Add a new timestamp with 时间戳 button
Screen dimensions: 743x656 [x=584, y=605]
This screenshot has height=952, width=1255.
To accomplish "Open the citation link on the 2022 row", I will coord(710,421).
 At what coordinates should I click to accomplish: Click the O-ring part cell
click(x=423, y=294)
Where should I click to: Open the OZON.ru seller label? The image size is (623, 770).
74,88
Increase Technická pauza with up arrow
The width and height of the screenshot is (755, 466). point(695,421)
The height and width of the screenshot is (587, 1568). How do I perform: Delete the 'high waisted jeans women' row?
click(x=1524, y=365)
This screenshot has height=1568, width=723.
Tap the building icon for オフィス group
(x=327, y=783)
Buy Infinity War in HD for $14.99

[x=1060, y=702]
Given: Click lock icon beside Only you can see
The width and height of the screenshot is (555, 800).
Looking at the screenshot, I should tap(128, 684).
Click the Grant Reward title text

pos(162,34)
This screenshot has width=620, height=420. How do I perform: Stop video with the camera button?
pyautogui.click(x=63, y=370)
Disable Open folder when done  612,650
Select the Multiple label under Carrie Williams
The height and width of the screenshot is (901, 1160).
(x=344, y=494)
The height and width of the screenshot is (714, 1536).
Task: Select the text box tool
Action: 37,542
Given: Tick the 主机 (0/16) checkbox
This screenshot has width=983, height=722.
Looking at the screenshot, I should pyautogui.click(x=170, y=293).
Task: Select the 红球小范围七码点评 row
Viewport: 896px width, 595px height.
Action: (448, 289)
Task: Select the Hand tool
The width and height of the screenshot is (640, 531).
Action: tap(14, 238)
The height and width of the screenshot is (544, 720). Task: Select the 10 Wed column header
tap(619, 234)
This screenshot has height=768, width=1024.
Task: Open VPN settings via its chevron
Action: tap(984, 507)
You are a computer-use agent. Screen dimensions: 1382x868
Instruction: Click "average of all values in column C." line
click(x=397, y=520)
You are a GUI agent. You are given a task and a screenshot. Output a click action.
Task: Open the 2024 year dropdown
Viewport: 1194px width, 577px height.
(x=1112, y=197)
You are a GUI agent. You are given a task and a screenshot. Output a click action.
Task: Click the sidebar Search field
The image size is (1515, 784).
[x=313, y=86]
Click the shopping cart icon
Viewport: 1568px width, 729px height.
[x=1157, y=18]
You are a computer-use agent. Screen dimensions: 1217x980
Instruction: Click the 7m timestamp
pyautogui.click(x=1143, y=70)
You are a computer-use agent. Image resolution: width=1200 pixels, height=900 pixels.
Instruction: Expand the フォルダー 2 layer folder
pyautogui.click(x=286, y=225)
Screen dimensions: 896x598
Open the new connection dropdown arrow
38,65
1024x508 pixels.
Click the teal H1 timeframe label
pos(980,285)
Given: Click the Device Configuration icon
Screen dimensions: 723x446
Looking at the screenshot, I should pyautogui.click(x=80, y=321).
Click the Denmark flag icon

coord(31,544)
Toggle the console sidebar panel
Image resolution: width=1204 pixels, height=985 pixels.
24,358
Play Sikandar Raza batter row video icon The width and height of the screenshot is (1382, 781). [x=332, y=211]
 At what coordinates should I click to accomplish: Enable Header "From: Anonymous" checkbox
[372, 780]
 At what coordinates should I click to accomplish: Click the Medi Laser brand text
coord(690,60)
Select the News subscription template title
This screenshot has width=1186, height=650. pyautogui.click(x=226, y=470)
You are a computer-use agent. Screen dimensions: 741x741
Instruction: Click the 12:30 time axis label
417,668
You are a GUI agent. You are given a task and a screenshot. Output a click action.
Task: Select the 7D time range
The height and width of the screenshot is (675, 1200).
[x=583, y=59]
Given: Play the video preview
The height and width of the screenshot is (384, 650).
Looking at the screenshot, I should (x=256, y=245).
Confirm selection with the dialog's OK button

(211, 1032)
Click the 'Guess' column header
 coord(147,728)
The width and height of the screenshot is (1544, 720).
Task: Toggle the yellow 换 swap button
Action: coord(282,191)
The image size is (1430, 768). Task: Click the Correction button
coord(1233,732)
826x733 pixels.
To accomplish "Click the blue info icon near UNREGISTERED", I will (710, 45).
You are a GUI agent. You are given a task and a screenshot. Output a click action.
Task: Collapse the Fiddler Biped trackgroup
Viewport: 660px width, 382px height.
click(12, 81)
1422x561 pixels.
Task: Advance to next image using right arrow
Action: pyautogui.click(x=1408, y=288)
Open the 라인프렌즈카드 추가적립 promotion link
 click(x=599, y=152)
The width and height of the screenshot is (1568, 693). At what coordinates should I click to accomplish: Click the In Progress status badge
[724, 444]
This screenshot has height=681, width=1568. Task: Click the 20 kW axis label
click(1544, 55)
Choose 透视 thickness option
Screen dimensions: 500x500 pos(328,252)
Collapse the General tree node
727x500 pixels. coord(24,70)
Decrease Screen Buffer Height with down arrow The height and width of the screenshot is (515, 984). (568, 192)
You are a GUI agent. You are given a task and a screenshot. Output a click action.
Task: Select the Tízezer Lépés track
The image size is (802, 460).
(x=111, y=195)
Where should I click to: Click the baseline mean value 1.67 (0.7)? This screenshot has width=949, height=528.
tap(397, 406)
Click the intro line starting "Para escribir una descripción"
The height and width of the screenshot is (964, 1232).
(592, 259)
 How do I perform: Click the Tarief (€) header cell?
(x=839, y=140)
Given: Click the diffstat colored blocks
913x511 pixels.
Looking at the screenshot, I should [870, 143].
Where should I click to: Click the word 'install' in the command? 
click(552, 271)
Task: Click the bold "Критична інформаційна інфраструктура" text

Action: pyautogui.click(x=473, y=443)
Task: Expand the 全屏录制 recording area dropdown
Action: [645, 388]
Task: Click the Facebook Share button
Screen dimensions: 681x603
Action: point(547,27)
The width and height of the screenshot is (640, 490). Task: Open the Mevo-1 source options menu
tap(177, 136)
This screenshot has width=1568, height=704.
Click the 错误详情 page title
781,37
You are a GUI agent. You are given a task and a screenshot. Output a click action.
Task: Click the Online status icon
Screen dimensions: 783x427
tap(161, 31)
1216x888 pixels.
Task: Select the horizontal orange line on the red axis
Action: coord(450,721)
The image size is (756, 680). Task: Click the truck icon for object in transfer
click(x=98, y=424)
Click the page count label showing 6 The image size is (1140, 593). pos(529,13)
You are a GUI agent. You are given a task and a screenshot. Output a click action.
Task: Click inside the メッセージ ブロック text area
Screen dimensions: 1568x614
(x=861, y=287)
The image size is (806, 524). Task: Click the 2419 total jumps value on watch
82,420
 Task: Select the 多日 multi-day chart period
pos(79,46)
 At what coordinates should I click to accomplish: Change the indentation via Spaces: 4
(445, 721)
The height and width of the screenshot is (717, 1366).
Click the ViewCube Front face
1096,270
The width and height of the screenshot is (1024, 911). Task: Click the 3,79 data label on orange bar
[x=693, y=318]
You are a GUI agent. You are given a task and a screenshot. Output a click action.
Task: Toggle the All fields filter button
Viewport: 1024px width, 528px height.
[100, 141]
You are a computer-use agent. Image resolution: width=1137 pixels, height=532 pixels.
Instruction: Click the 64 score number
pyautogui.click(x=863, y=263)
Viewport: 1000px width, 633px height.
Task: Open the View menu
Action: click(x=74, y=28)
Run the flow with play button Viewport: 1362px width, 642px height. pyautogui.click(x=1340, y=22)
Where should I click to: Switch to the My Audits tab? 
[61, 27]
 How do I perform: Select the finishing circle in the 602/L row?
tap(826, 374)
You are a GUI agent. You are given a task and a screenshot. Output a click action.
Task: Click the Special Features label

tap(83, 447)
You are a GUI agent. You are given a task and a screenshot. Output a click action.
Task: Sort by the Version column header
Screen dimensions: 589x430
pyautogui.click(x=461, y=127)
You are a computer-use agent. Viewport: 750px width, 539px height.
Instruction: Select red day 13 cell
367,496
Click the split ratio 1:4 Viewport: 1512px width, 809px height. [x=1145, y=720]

== INSTRUCTIONS TO FOLLOW ==
Copy the records above exactly, beginning at the line that contains "Given: Click the diffstat colored blocks" and stopping after the line that contains "Task: Click the Online status icon".

== SOLUTION TO THIS EXERCISE ==
Given: Click the diffstat colored blocks
913x511 pixels.
Looking at the screenshot, I should [870, 143].
Where should I click to: Click the word 'install' in the command? 
click(552, 271)
Task: Click the bold "Критична інформаційна інфраструктура" text

Action: pyautogui.click(x=473, y=443)
Task: Expand the 全屏录制 recording area dropdown
Action: [645, 388]
Task: Click the Facebook Share button
Screen dimensions: 681x603
Action: point(547,27)
The width and height of the screenshot is (640, 490). Task: Open the Mevo-1 source options menu
tap(177, 136)
This screenshot has width=1568, height=704.
Click the 错误详情 page title
781,37
You are a GUI agent. You are given a task and a screenshot. Output a click action.
Task: Click the Online status icon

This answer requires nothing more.